From three auction lots to a floor built for Canada.
AquaTeck didn't start in a boardroom. It started with a problem — and an engineer who couldn't leave it alone.
John Haswell was renovating his own Edmonton home when he hit the wall every homeowner here knows: the good flooring was never in stock, and what was in stock was never quite good enough. So he did what an engineer does — he went looking for a workaround. At a local auction he found three lots of laminate going cheap. The quality was unmistakable and the price was almost too good to be true. It wasn't quite right for his own house, so he decided to flip it instead.

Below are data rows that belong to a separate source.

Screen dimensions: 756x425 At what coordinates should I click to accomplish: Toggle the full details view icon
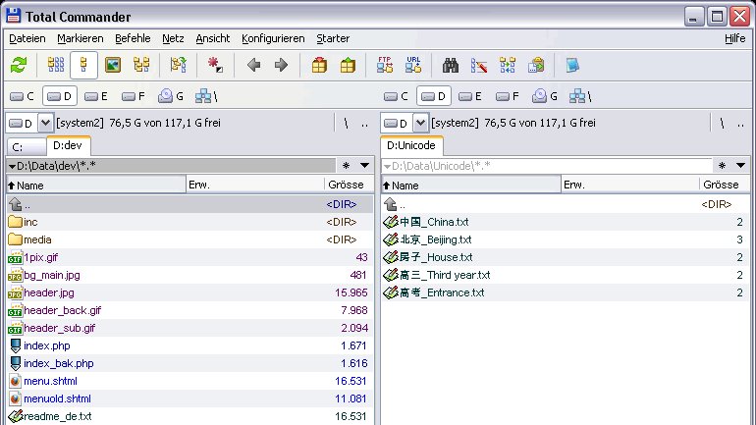83,65
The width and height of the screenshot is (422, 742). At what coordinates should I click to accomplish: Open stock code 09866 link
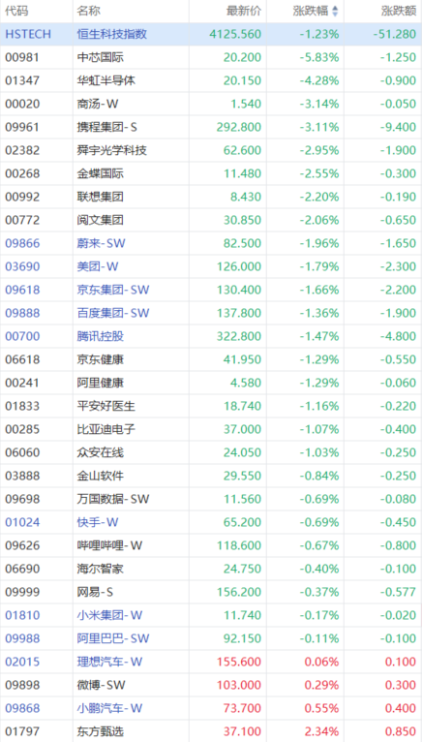[x=22, y=243]
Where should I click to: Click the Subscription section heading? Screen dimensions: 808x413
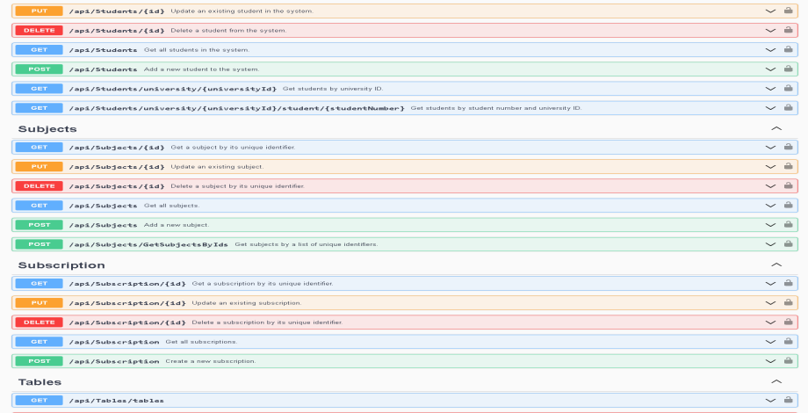tap(61, 264)
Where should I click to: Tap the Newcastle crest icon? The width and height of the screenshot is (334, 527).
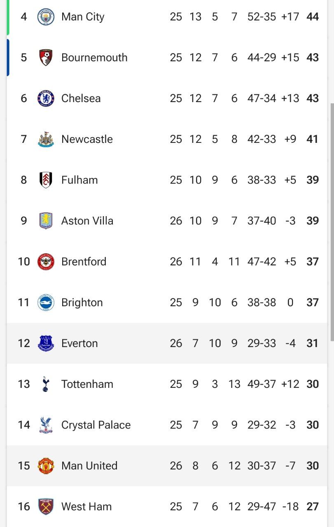point(46,139)
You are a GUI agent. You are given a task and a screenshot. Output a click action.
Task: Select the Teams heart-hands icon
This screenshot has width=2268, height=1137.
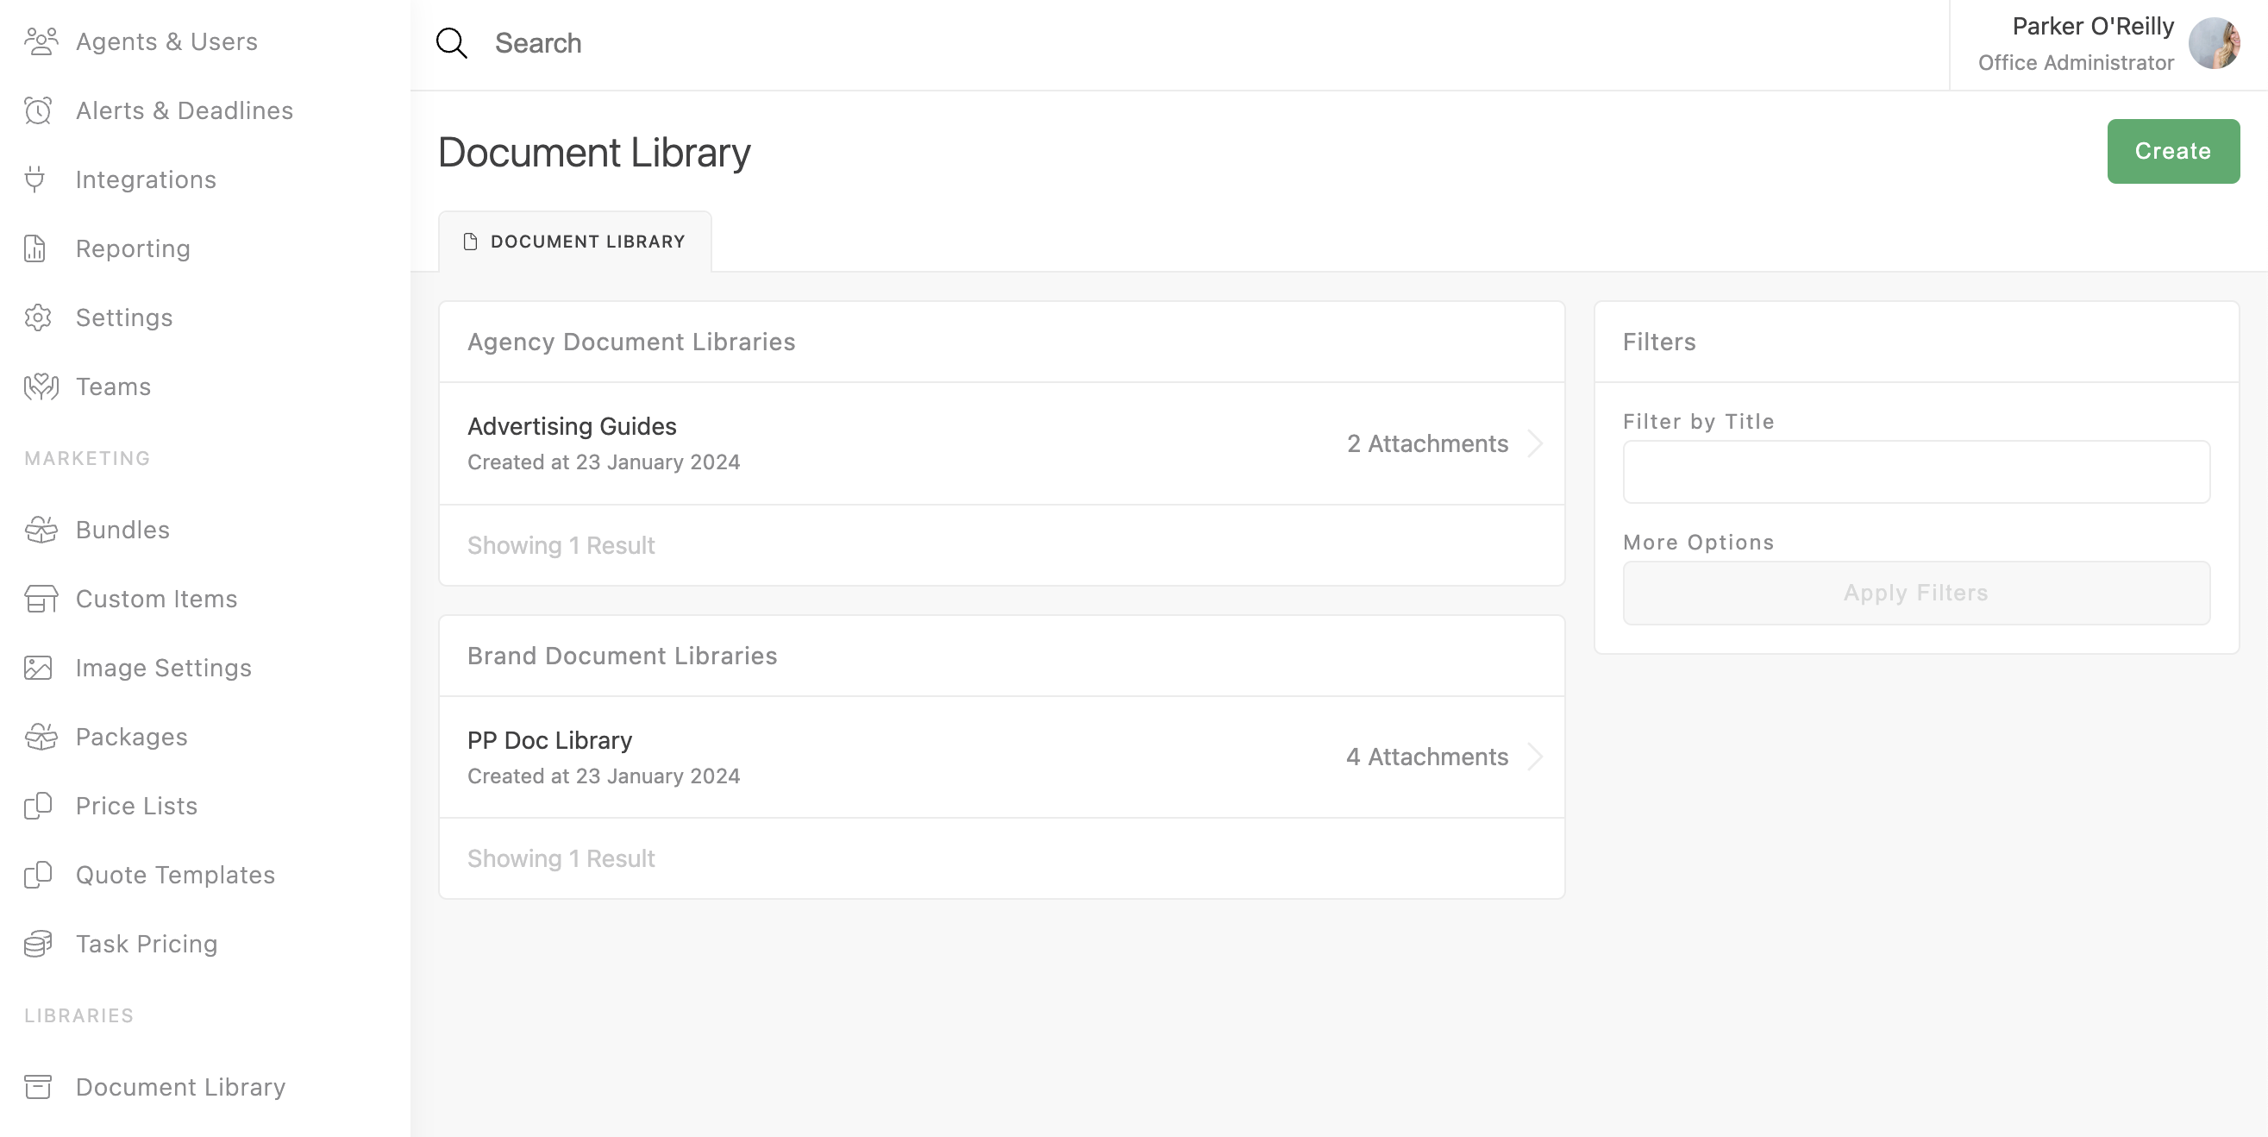tap(41, 387)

It sold in days. So he bought more.
By day, John had an engineering career. By night, he was moving flooring out of his garage — and the side hustle was quietly outgrowing the day job. After a couple of years, he made the call every underdog story turns on: he handed in his notice and bet on the floor.

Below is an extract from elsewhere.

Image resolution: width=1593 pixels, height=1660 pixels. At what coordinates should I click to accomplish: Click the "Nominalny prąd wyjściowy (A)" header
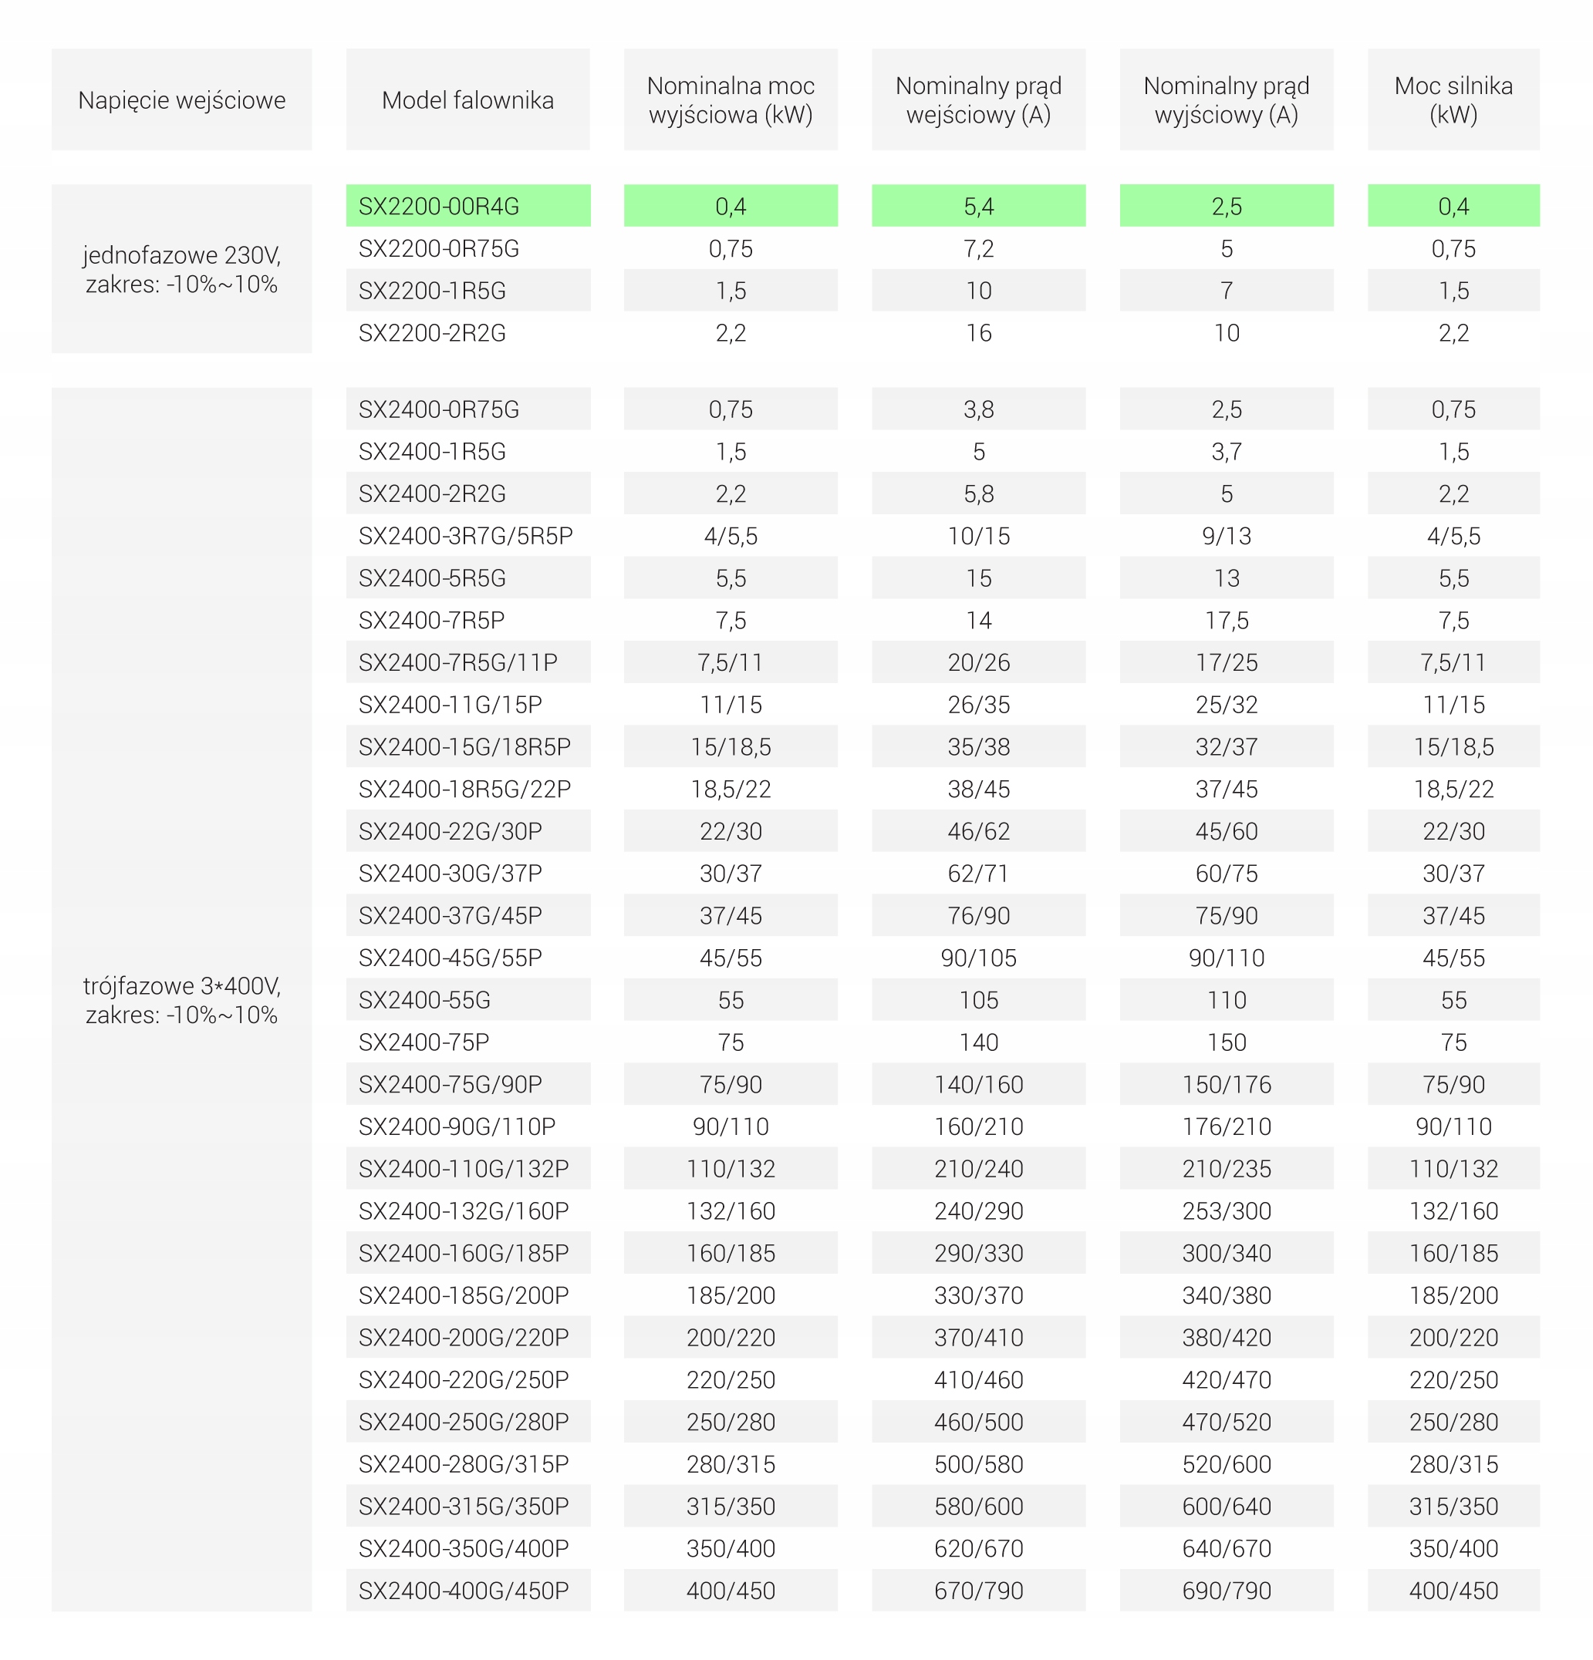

The deeper he got, the clearer the gap became. Edmonton — a city that lives through forty-degree temperature swings — had almost no access to laminate that was genuinely durable, genuinely water-resistant, genuinely affordable, and actually on the shelf when you needed it.
So John booked a flight. He sat across the table from the factories themselves and, engineer to engineer, helped develop a floor built for exactly this place: tough enough for prairie winters and spring melts, water-resistant by design, and priced for real homes.
That floor became AquaTeck. Today the line has grown to include rigid SPC and waterproof loose-lay vinyl alongside the laminate that started it all — but the brief hasn't changed since those first three auction lots: quality flooring, built for the Canadian climate, that people can actually get their hands on.